I am a newbie. I have a nice hand-me-down system (from my Dad), a Jeff Rowland Model 1 Amp, an Audio Research LS3 preamp, Thiel 3.6 speakers, and if it matters, a Theta Data Basic with a Theta DS Pro Basic III.

When I set it up, it was fine. After a few weeks, I awoke to hear loud white noise (static) coming from one channel. I had left the system powered up, but the amp was off and the static persisted. I could not turn the amp on. When I would push the power button, it would light up, but would not "catch" and stayed unlit.

I called Rowland, and sent the unit in to them. It checked out perfectly. I hooked it up again and it was fine, only to repeat the problem. The Rowland people were flummoxed. They had played it continuously for a long time with no problem. I sent it off again, but no problem found.

I talked with a local (Minneapolis) audio guy who speculated that it could be that the power coming into my house is weak or inconsistent. I then tried a computer UPS (uninterruptible power source), and I thought the problem was solved, but alas it recurred.

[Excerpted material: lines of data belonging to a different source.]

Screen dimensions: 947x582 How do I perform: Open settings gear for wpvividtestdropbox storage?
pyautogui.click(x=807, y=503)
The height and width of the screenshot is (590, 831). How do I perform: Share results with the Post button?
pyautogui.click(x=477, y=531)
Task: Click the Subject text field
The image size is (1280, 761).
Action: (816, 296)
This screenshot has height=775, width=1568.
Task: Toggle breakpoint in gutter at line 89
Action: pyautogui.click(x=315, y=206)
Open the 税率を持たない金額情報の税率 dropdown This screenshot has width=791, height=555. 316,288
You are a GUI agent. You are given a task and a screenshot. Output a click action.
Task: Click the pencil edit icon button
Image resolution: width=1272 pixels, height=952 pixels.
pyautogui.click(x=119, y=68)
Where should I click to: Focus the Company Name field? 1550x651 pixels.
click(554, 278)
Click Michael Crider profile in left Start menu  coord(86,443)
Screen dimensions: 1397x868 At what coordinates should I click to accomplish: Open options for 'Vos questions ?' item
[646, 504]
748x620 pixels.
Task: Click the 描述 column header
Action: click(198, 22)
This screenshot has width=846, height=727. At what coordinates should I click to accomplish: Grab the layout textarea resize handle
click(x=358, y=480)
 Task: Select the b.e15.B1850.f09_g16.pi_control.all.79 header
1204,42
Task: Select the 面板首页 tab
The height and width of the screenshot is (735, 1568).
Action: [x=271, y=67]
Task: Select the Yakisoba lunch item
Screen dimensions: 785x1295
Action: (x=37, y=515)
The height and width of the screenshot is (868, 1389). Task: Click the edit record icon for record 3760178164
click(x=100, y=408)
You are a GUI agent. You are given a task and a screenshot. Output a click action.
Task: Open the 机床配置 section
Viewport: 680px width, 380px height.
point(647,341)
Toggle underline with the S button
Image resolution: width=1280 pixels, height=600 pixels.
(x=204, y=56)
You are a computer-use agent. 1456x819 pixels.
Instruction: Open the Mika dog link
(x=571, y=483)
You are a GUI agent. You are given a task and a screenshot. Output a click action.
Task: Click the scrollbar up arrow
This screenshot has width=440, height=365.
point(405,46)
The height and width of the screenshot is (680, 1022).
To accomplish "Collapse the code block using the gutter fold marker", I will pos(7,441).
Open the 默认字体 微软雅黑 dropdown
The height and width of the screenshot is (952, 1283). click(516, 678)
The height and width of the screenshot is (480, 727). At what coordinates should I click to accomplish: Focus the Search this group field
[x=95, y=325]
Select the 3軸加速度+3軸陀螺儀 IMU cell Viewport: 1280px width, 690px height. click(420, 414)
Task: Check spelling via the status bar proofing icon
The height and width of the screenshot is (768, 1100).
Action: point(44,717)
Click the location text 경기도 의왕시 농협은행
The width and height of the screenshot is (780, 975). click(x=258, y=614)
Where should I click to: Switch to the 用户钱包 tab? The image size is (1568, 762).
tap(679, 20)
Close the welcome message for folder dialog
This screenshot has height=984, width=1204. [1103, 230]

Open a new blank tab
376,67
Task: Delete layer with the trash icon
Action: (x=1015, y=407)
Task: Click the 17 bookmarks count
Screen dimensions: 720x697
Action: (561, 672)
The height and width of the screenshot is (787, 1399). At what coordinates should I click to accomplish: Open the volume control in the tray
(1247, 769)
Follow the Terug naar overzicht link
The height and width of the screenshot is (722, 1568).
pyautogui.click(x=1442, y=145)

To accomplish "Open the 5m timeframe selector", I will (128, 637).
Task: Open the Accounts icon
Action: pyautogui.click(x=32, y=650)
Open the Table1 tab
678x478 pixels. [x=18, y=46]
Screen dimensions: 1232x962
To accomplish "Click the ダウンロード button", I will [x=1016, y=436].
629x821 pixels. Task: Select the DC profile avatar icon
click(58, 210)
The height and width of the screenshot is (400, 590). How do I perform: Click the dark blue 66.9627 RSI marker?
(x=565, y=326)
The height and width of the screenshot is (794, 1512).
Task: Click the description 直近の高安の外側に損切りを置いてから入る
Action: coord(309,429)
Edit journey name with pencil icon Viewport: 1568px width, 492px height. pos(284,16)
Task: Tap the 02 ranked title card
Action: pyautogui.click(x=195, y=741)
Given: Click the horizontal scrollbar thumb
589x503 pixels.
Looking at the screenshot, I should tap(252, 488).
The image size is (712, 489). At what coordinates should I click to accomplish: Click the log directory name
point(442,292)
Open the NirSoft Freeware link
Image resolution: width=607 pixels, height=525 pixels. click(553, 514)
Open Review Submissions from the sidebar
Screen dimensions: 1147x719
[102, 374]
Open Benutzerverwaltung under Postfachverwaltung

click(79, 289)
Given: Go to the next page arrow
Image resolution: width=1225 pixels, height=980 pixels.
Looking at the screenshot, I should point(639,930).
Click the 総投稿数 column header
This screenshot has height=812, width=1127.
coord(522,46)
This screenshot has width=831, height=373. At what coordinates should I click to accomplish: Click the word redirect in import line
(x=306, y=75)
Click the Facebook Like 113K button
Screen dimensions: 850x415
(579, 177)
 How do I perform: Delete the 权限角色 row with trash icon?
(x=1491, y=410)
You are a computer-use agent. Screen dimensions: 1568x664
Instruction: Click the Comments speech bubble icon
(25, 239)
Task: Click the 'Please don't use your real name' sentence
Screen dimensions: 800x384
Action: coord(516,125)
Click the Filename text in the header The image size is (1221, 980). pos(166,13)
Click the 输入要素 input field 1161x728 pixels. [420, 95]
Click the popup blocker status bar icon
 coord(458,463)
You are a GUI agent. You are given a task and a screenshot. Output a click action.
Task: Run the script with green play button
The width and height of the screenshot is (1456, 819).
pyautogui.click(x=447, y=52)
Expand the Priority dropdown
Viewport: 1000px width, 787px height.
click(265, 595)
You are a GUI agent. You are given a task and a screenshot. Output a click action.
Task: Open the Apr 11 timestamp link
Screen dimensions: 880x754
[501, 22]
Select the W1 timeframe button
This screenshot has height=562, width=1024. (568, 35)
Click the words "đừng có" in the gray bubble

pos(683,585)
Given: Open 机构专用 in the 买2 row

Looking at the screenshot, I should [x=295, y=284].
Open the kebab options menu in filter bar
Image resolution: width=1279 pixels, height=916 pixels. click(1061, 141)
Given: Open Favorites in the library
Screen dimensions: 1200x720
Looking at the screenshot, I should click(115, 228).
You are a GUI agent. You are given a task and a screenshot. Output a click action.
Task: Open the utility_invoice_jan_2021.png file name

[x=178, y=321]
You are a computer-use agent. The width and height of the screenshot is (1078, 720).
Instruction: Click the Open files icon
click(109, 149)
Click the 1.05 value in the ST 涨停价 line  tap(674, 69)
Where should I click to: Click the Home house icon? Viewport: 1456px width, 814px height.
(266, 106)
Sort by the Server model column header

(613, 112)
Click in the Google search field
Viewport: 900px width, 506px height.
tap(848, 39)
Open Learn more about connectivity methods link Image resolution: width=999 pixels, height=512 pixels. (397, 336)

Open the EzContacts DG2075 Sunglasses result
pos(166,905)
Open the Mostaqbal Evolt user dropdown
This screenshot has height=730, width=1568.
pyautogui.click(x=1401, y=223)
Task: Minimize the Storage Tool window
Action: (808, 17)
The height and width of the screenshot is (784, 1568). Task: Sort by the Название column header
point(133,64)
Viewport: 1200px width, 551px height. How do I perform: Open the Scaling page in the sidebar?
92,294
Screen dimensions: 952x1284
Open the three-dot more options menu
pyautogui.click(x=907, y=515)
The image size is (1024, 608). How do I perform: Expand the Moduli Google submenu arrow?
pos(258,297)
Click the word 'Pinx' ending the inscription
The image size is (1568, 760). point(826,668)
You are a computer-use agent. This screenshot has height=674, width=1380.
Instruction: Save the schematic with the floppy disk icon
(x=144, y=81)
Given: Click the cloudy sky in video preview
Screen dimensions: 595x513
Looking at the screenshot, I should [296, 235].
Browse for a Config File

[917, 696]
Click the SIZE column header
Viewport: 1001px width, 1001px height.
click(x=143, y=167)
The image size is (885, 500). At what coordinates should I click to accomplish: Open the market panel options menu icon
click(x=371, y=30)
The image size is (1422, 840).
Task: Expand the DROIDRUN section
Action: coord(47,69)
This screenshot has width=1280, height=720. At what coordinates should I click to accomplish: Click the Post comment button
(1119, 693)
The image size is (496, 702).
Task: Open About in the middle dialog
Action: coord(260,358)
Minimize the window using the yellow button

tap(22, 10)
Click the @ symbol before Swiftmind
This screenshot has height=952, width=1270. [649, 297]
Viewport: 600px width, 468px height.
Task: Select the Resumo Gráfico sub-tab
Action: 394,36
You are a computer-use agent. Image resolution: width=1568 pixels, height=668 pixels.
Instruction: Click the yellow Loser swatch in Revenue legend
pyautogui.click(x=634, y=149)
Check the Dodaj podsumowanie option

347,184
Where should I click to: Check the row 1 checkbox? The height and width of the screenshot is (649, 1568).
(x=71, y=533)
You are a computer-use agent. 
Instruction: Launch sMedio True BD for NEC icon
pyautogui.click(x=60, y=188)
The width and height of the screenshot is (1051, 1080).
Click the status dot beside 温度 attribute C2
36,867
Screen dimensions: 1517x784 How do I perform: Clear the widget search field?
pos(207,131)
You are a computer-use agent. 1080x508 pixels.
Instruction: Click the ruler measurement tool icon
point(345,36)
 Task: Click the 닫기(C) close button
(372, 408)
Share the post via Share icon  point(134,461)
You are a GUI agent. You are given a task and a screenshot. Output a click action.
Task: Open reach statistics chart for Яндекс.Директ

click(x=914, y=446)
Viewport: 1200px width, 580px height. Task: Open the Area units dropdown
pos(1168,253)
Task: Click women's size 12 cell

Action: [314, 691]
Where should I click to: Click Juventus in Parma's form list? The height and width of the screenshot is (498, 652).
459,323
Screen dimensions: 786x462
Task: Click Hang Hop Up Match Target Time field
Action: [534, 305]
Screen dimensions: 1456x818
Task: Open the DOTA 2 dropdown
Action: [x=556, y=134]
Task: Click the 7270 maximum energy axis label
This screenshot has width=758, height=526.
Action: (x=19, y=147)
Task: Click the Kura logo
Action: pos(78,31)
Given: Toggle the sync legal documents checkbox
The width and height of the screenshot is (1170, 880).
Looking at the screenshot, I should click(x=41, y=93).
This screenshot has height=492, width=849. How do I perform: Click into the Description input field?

Someone at one point mentioned that perhaps the 3.6's were a bit much for the amp, but he wasn't saying that was the cause.

At times I have unhooked the speaker cords, swapped channels, changed fuses, etc. Sometimes, unhooking and then reconnecting the speakers seems to make it work, but then after a few weeks, here comes the static again.

Anyway, it is frustrating and the wife wants me to sell the whole system. I just bluebooked it at 5K. I might do so, but I'd love to solve the problem.

Any thoughts? Anybody wanna buy it?
hyoster

Showing 2 responses by sugarbrie

A computer UPS will not help and could makes matter worse. Computers have different power needs. You would need an audio power center. It could be the preamp causing the noise as well as the amp. If you switch the pre-outs left and right, does the sound then come out the other channel? If so, it is the preamp.
If its not the amp, but it is coming from the amp and not a source to the amp, then I am stumped. Maybe you have a bad interconnect cable?

If you have consistancy problems with the electric, it sounds like those power regenerators or voltage correctors from the likes of PS Audio and Exact Power would work, but they are expensive. If it is just a bad ground, most decent power conditioners will help, such as the Monster HTS 2000 or even better something from Chang Lightspeed. Has anyone like an electrician ever checked the AC outlet, or have you tried the amp on another circuit in another room??